New research indicates that CO2 uptake of plants via photosynthesis is 31% higher than established estimates currently used in many global carbon cycle models.
Satellite optical observation-driven data has been widely used to estimate plant CO2 uptake since the 1980s. However, these observations can be hindered by clouds and other quality issues, prompting a team led by Cornell University with support from the Department of Energy’s Oak Ridge National Laboratory (ORNL) to devise a new approach.
To assess the amount of CO2 removed from the atmosphere by plants (a process known as Terrestrial Gross Primary Production – GPP), the academics utilized a model that followed the movement of a specific chemical compound from the air into plant cells.
The compound, carbonyl sulfide, follows a similar path through the cells of a leaf as CO2 which meant the team identified it as a useful, globally scalable proxy for the photosynthesis process.
Tracking the movement of carbonyl sulfide indicates that 157 billion metric tons of carbon are sequestered annually through GPP, compared to the previous estimate of 120 billion metric tons.

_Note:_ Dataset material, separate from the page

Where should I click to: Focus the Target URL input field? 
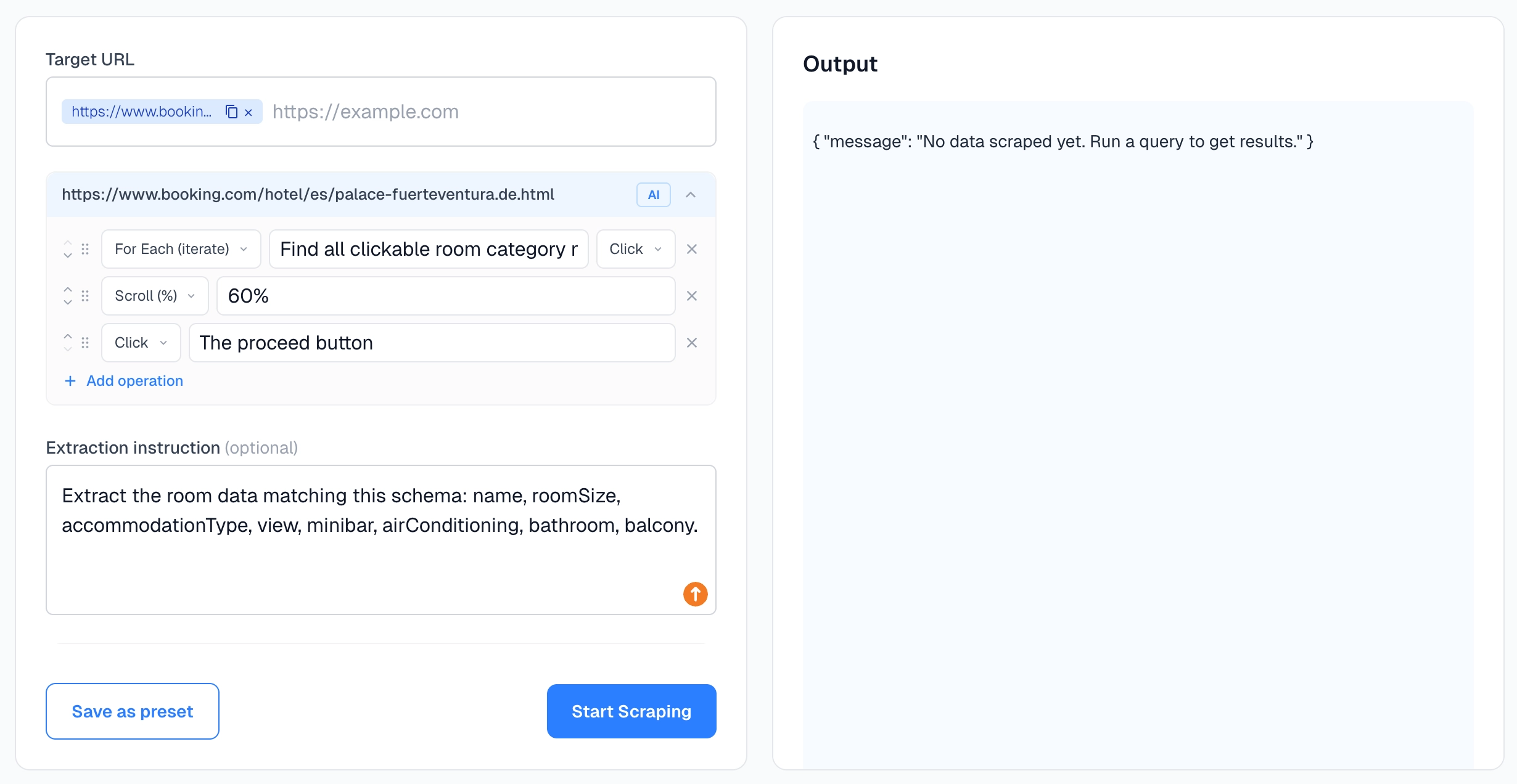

The largest disparity between the two models is in the pan-tropical rainforests, with the new method suggesting that these regions are even more crucial carbon sinks than previously thought.
The results of this study, published in Nature, represent “a critical step in improving our predictions of future CO2 in the atmosphere, and the consequences for global climate,” according to Peter Thornton, Corporate Fellow and lead for the Earth Systems Science Section at ORNL.